Typical approaches to predict Cas9 off-target cleavage incorporate a universal scoring function19 combined with known human genome sequence. However, the GIMP score adds an important guide sequence-specific consideration into the Cas9 RNP design. EMX1 and VEGF guides have both high frequencies of similar genomic sequences and high GIMP scores, suggesting they have a higher intrinsic propensity to cleave at a larger suite of off-target sites. Choosing a guide with a low GIMP score and low numbers of similar genomic sequences may decrease the overall risk of off-target cleavage.
Guide-specific modeling
Because we observed guide-intrinsic promiscuity, we strove to create models for off-target cleavage, which were tailored to specific guide–Cas9 RNP complexes. BLT analysis with randomized targets provides rich data sets for quickly constructing models for a specific guide–protein complex. Our methods accurately captured targets with high numbers of mismatches, allowing us to avoid over-reliance on the effects of single mismatches, which are not usually additive (Supplementary Fig. S1C). We applied a neural network training algorithm to generate six unique guide-specific models (Fig. 4A). Training used mismatch types and positions as input, with normalized cutting efficiency as output. We used the trained models to predict cleavage efficiency. Neural network training allows for high predictive power on untrained data. For example, using BLT randomized off-targets of the VEGFA RNP, neural network modeling explained R2 = 0.87 of the data (Fig. 4A). Models that performed best when trained on data from higher doses of Cas9, as these experiments produced a more dynamic range of cutting efficiencies, but models were also insensitive to changes in dose (Supplementary Fig. S4A) or time (Supplementary Fig. S4B). As predicted, models were highly tailored to specific guides and showed very little correlation when applied to data sets from other guide complexes (R2 = 0.096 when analyzing VEGFA data with the CEP290_C model; Fig. 4B). Distributions of predicted scores on randomized off-targets tended to be lower for guides with lower GIMP scores (Supplementary Fig. S5A). As with the GIMP score, modeling shows highly guide-specific mismatch tolerability. A previous model exists for S. aureus, which do not correlate well with our guide-specific models (R2 < 0.1), likely because this model is universal to all guides and is not focused on modeling multiple mismatches.20 Our analysis implies that for complex off-targets, RNP-specific models offer improved prediction of nuclease cleavage activity.
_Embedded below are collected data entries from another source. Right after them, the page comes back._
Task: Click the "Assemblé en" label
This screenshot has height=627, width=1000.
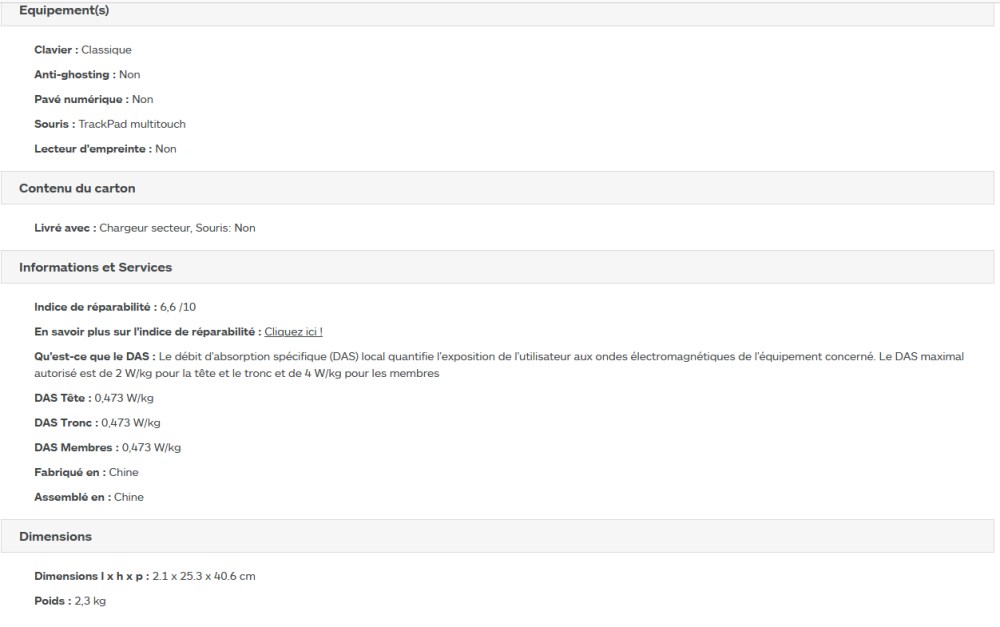Action: tap(72, 497)
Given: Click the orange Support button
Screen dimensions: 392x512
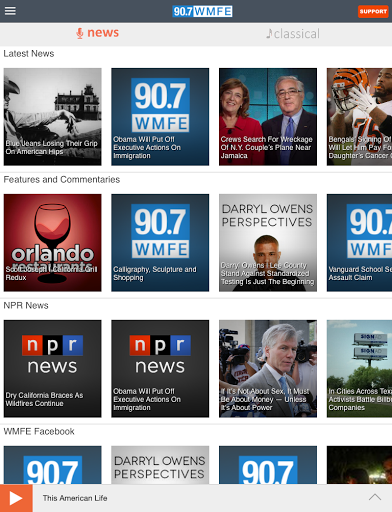Looking at the screenshot, I should pyautogui.click(x=373, y=11).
We then used our guide-specific model to score putative genomic off-targets with up to six mismatches in the reference human genome (Fig. 4C and Supplementary Fig. S5B). These scores were examined for GUIDE-seq identified off-targets for S. aureus Cas9 from a highly promiscuous (high GIMP score) VEGFA guide, the CEP290_E guide, and a more specific (low GIMP score) CEP290_A guide (Fig. 4C).16 The six sequences with multiple GUIDE-seq-identified reads all scored within the top 0.5% (n = 39/8,564) of possible off-targets in the genome (n ≤ 6 mismatches) for the VEGFA guide. The cellular validation of high BLT scoring guides with GUIDE-seq is very encouraging and underscores the utility of adding these sites to panels for targeted off-target sequencing under relevant treatment conditions. Other biochemical techniques, such as SITE-seq and Digenome, often show extensive cleavage that does not replicate in cells.2,6 Cellular reproduction of all off-target cleavage may require the perfect combination of conditions (cell type, gRNA format, etc.) to be validated by targeted sequencing. Importantly, the single identified GUIDE-seq off target for CEP290_A scored highest in predicted cleavage efficiency (n = 1/3,954). As a control, analysis of these off-targets with neural network models created from other guides did not typically show strong scoring, again indicating the ability to capture a nuclease-guide-intrinsic model with high fidelity.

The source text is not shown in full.